More Like A New Ecosystem Layer – More Exciting Than You Think

(What a next-gen space tech ecosystem catalytic incubator will be, because we are going to build it)

First, The Next-Gen Space Catalytic Incubator/Launchpad (yes, no acronym)

Space Tech (ST) is not just about space. It’s an exciting, unique, breakthrough layer for about 30 domains, mostly on Earth.

The incubator will focus on integrative impact solutions. It may do some focused Space Tech, but the big attraction, the giant profit pools are in the ecosystem impacts this carries with it, and the massive opportunities therein. We won’t always build from scratch; often, we will function as the best greenhouse. Ecosystem engagement and enterprise/government partnering will matter.

We will raise roughly $70M. We want to go big early, get the investment side done, and focus on the real joy of building/creating/nurturing, not the Sisyphusean torture of fundraising.

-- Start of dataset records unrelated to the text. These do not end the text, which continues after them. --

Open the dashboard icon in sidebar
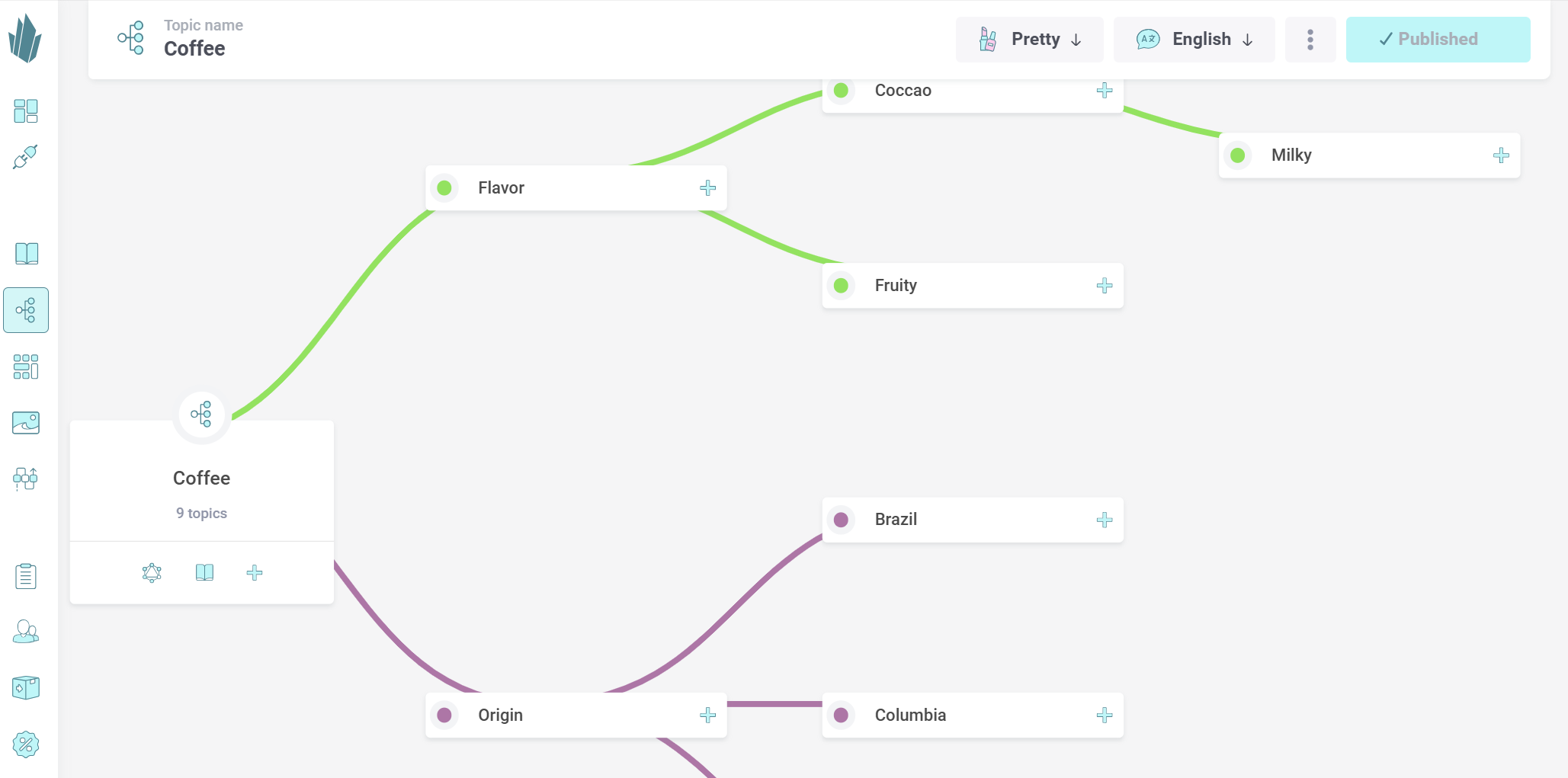The width and height of the screenshot is (1568, 778). point(26,111)
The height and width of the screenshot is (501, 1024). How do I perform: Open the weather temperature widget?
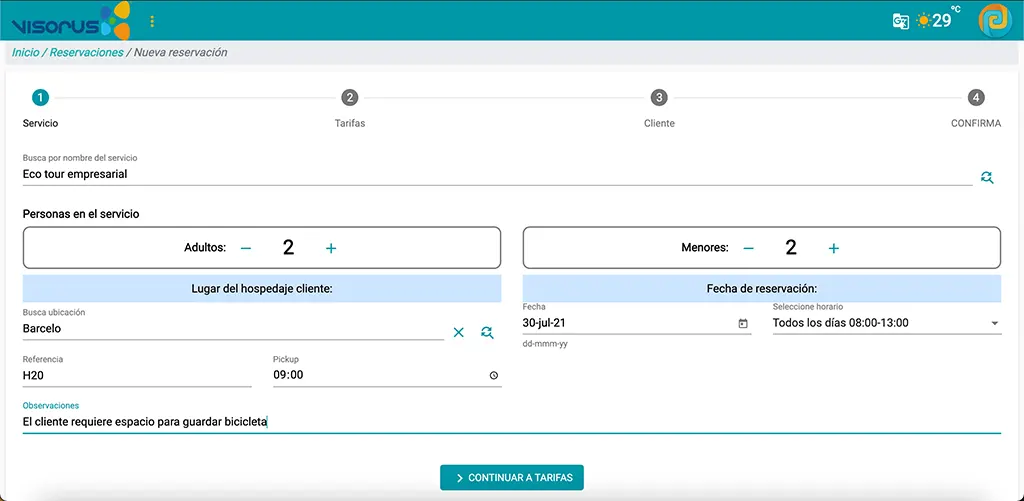click(x=935, y=20)
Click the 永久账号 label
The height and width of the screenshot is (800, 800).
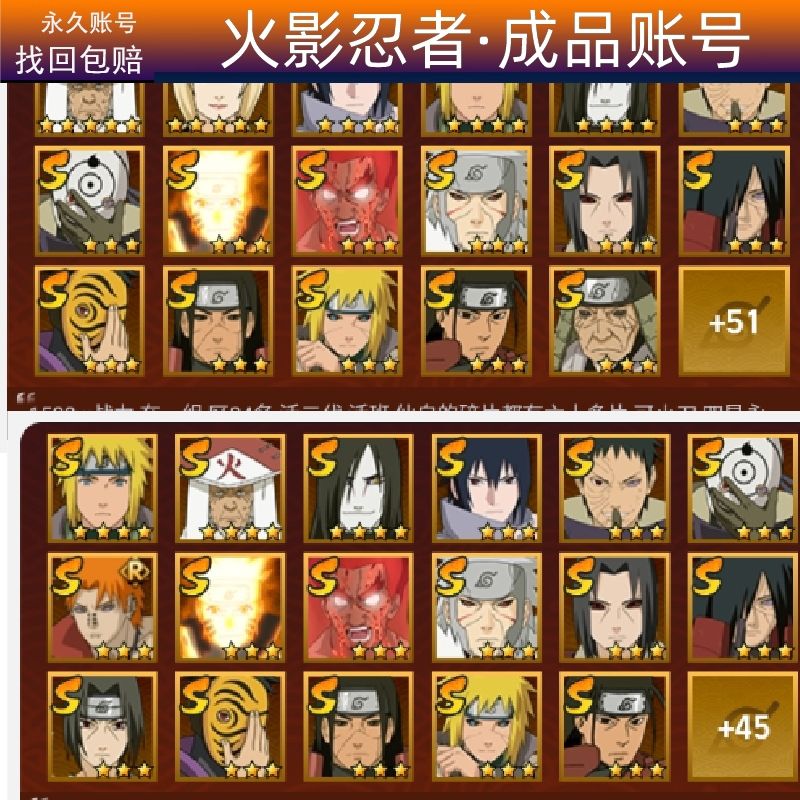(x=88, y=23)
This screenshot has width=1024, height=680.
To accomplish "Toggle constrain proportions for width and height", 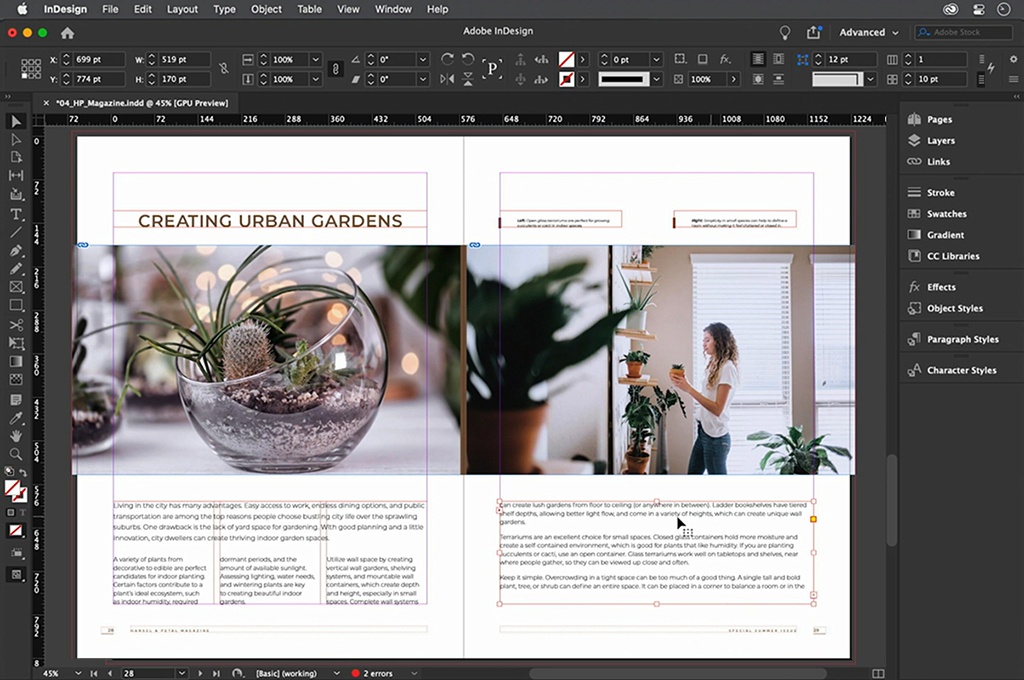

It is very early, but we have a potential location in the heart of the largest concentration of aerospace engineers on earth. We have a key leader targeted to run the incubator. A multi-lingual polymath with incubator experience, equally comfortable with tech, science, the arts, leading-edge experience, and funding. We also have the necessary collaborative catalytic leader able to go deep across the start-up world, enterprise, telecom/Edge compute, DoD, S&T, and business formation (i.e., me). We also have targeted part-time force multipliers, whom I know and trust personally, like:

• a long-time commercial connector/smarty from the VC world,

• a leading light in understanding LLM details/impact (former HBS Prof),

• a genius emerging design person from a top studio

• super smart board member from one of the most data-intensive geographically dispersed businesses on earth

• a leading Integrative Innovation Professor,

• a top former military innovation officer/CTO,

• a former military branch CISO head

• the smartest chip, satellite, comms CTO I have ever met

• one of the most respected NASA scientists with deep practical tech/human interaction know-how

• Gen Z insight hub and student of Infrastructure Poetics, i.e., how foundational infrastructure advancements/changes have ripple effects across various economic areas, social structures, and even frames of reference/thought. The Croton Aqueduct into NYC, completed in 1842, changed the trajectory of NYC. (on my way to see that person in Singapore right now).

• deep healthcare, telecom, and scale construction leaders. Think of healthcare and scale construction as next gen smart ‘city/campus’ challenges

• GenAI/Agentic AI platform leadership

Let’s time-travel to 1840-ish. We don’t want to build railroads or telegraph networks. We want to incubate lucrative breakthroughs around that new infrastructure and help that ecosystem impact grow.

Fifty years compacted into 10 with 8 times the population and 7 times the economy

So, this is really all about trains and the telegraph. Think 1840-ish to 1900. (Since then, the global economy has grown 7X and the population 8X).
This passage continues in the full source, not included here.